---------- PROVIDED INFORMATION
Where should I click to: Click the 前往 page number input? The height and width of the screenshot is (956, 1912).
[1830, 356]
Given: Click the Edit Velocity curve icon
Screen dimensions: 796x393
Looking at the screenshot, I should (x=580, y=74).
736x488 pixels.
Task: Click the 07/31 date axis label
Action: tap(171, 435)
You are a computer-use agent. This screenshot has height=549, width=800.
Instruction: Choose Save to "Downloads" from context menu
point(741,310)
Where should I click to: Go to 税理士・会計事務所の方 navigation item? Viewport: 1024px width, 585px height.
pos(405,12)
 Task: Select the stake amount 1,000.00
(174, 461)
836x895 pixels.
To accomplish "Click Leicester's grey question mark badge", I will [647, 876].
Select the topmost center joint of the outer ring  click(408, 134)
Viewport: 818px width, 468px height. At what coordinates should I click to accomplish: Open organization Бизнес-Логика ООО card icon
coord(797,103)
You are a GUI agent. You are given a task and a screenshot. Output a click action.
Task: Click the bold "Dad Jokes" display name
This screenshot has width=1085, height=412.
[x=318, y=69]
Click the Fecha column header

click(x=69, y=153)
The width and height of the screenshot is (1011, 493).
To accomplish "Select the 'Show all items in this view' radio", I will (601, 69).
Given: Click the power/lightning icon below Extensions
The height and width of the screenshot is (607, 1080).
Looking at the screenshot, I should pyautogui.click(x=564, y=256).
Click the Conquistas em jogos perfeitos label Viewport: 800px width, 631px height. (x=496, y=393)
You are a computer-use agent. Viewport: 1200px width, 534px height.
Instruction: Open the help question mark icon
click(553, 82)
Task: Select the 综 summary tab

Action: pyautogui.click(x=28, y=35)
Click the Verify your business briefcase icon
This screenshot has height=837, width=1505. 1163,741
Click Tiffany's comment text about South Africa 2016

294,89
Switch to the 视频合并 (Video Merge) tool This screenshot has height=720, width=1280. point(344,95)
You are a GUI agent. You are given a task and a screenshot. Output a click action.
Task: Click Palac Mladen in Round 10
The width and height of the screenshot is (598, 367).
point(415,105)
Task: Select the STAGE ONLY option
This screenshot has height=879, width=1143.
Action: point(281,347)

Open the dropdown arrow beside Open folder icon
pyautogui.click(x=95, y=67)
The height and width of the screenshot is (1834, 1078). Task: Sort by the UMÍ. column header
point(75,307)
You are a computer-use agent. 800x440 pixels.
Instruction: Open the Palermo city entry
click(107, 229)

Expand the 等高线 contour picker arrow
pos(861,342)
--------------------
§ TASK DETAILS:
Every line from the one that contains "Click the Verify your business briefcase icon" down to and including the last line of the records above must be set down exactly, with nothing else.

§ EXERCISE RESPONSE:
Click the Verify your business briefcase icon
This screenshot has height=837, width=1505. 1163,741
Click Tiffany's comment text about South Africa 2016

294,89
Switch to the 视频合并 (Video Merge) tool This screenshot has height=720, width=1280. point(344,95)
You are a GUI agent. You are given a task and a screenshot. Output a click action.
Task: Click Palac Mladen in Round 10
The width and height of the screenshot is (598, 367).
point(415,105)
Task: Select the STAGE ONLY option
This screenshot has height=879, width=1143.
Action: point(281,347)

Open the dropdown arrow beside Open folder icon
pyautogui.click(x=95, y=67)
The height and width of the screenshot is (1834, 1078). Task: Sort by the UMÍ. column header
point(75,307)
You are a computer-use agent. 800x440 pixels.
Instruction: Open the Palermo city entry
click(107, 229)

Expand the 等高线 contour picker arrow
pos(861,342)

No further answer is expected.